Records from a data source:

----------------------------------------

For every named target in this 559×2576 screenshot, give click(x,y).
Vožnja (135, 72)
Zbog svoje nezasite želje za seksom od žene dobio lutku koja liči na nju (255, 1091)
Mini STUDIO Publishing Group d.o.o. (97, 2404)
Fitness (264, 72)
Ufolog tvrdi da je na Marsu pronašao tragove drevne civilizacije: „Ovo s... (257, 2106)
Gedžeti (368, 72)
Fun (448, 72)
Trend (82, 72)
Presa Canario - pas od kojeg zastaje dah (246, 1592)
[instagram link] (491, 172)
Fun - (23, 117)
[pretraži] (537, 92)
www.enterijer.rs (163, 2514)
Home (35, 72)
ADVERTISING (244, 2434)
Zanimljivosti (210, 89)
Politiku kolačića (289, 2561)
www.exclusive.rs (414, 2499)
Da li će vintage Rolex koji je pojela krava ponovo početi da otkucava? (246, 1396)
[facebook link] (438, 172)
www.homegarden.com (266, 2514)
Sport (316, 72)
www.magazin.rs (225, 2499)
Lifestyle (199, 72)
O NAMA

----------------------------------------

→ Your assignment
Would you return, unchanged, the lines from the one containing "[pretraži] (537, 92)" through the end of the entries?

→ Response to the exercise
[pretraži] (537, 92)
www.enterijer.rs (163, 2514)
Home (35, 72)
ADVERTISING (244, 2434)
Zanimljivosti (210, 89)
Politiku kolačića (289, 2561)
www.exclusive.rs (414, 2499)
Da li će vintage Rolex koji je pojela krava ponovo početi da otkucava? (246, 1396)
[facebook link] (438, 172)
www.homegarden.com (266, 2514)
Sport (316, 72)
www.magazin.rs (225, 2499)
Lifestyle (199, 72)
O NAMA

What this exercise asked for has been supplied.